The Role of MscS Cytoplasmic Domain As An Osmolyte Filter

Abstract

Mechanosensitive (MS) channels, inner membrane proteins of bacteria, open and close in response to mechanical stimuli such as changes in membrane tension during osmotic stress. In bacteria, these channels act as safety valves thus preventing cell rupture upon hypoosmotic shock.The MS channels of small conductance, MscS, are homoheptameric and consist of a large cytoplasmic (CP) domain that features a balloon-like, water filled chamber opening to the cytoplasm through seven side pores and a small distal pore. This CP domain is considered to be a molecular sieve, which prevents a loss of essential osmolytes and metabolites at the cytoplasmic side. In bacteria, glutamate is a predominant anion that helps to maintain potassium pools at an optimum level and also is a prevalent osmoprotectant maintaining the cell turgor. We have explored, using molecular simulations, the free energy landscape characterizing the translocation and exit of a glutamate ion through one of the side pores, to illustrate the role of the CP domain in selective filtering of glutamate. The adaptive biasing force (ABF) method is applied to the glutamate molecule to determine the free energy barrier along the chosen translocation pathway.
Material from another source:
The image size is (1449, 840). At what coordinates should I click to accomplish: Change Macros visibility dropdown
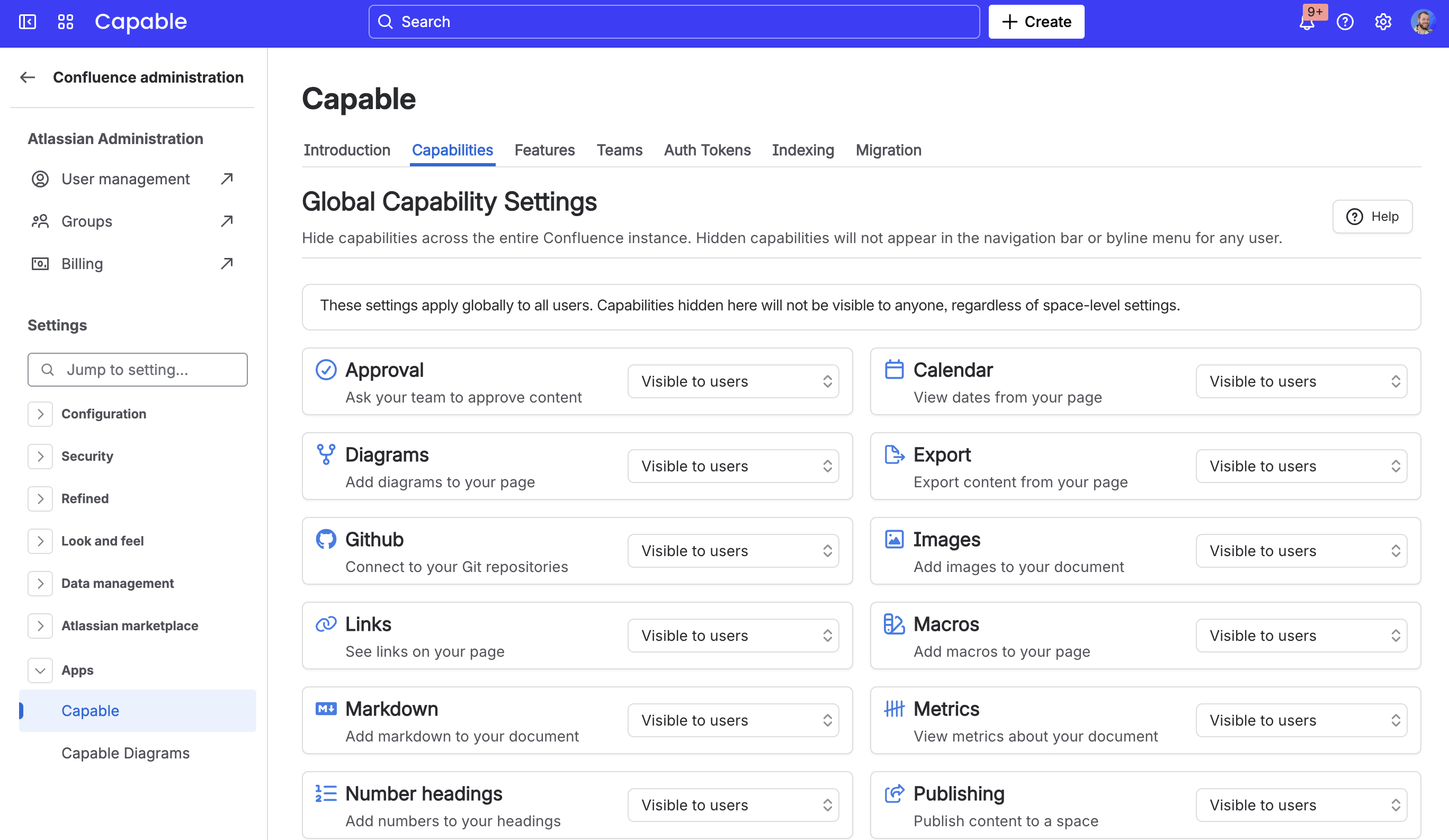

The transport kinetics of glutamate based on the measured free energy profile, suggests the presence of an entropic barrier that slows down the passage of glutamate through the pore but lets water pass quickly. A low enthalpic barrier of ∼4 kBT is sufficiently low to prevent glutamate from clogging the pore. Analysis of the electrostatic potential of the CP domain indicates that the CP interior presents an environment relatively unfavorable for anions.